The prophet Habakkuk lived in the southern kingdom of Judah. He was disturbed by the wickedness which had come to prevail in that society. Not that long before, King Josiah had been a godly king who had tried to administer justice in the land in accordance with God’s law. Yet good King Josiah had been tragically killed in a battle with Pharaoh Neco of Egypt in the plains of Megiddo. King Josiah’s son Jehoiakim had eventually become king after him but had not followed in the righteous ways of his father. The prophet Habakkuk cried out to God about the wickedness in the land and asked, How long? How long would it be before God intervened and did something? How long would God tolerate the wickedness of Judah? Judah had become characterized by violence and injustice, and God seemed to be doing nothing about it.

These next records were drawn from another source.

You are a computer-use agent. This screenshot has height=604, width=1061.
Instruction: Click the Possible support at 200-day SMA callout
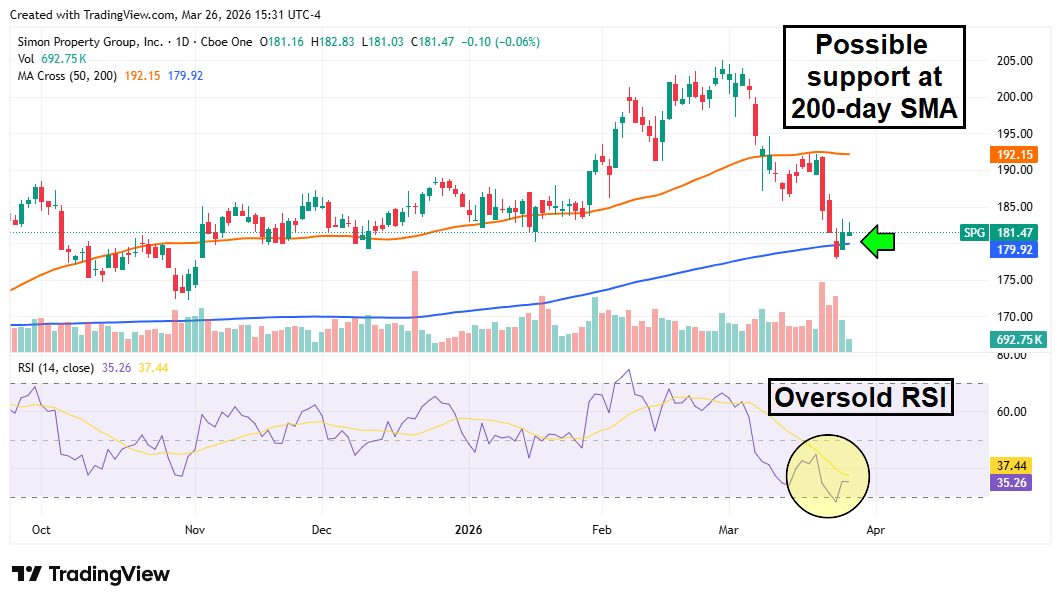click(873, 77)
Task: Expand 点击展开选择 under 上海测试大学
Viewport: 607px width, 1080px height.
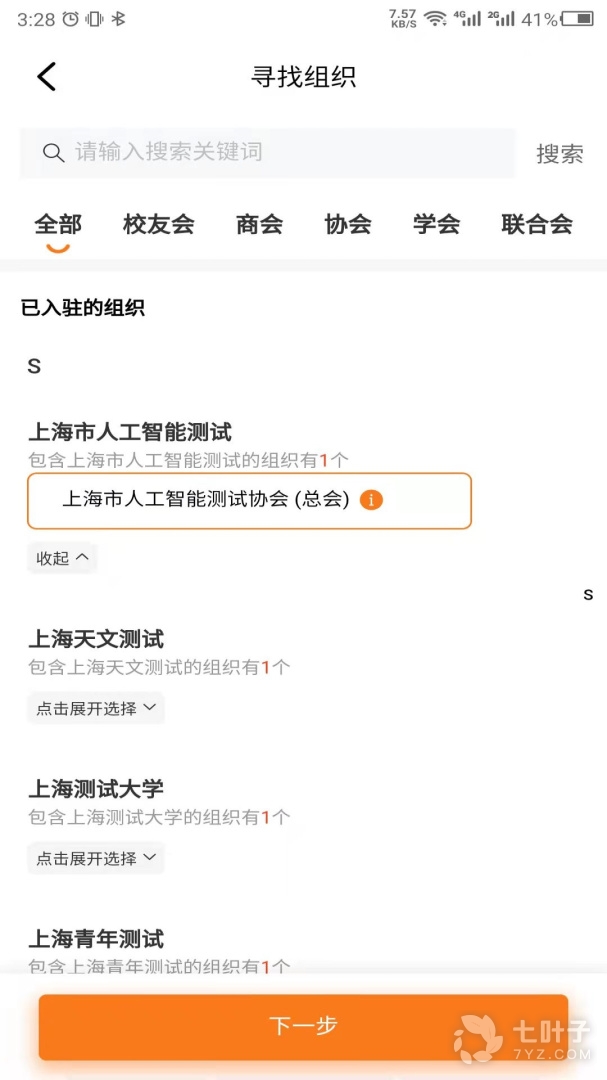Action: [96, 858]
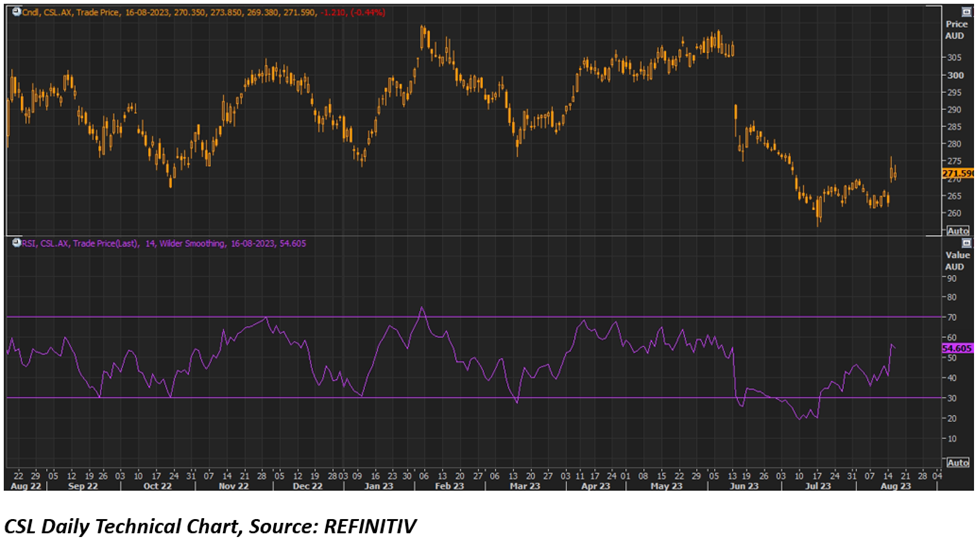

Sometimes we wonder something similar about our own society. We see more and more people openly parading their sinful lifestyles, more and more people boasting about their rebellion against God’s revealed will. We wonder how much longer will God tolerate this. We wonder if our nation is heading toward a day of reckoning. We pray instead for a coming spiritual awakening and a moral transformation as has happened in the past. We comfort ourselves with the thought that it is often darkest right before the dawn. Yet even if our nation is chastened in coming days, that is not the end of all hope. That is one of the lessons from the prophecy of Habakkuk.
Beginning in verse five of chapter one, God responded to the prophet’s concern about Judah’s sins by telling him God’s surprising plan. God was even then raising up the Babylonians, who were also known as the Chaldeans, to judge Judah. God said to Habakkuk, “I will work a work in your days, which you would not believe, though it were told you.” God is never indifferent to the sins of His people, and the prophet would see within his lifetime God’s judgment upon Judah. God’s statement that He would use the Babylonians to judge Judah was a surprise to the prophet Habakkuk. The Assyrians had long ruled the world and had been the chief oppressors in that area for about a century. The Babylonians were not then a concern as a military threat. Yet even as God predicted, the Babylonians would rise as the new world power with astonishing speed. These new world rulers were an arrogant and violent people. They would quickly conquer the world with terrible ruthlessness. They were fierce and without conscience, and they worshipped their own strength and power.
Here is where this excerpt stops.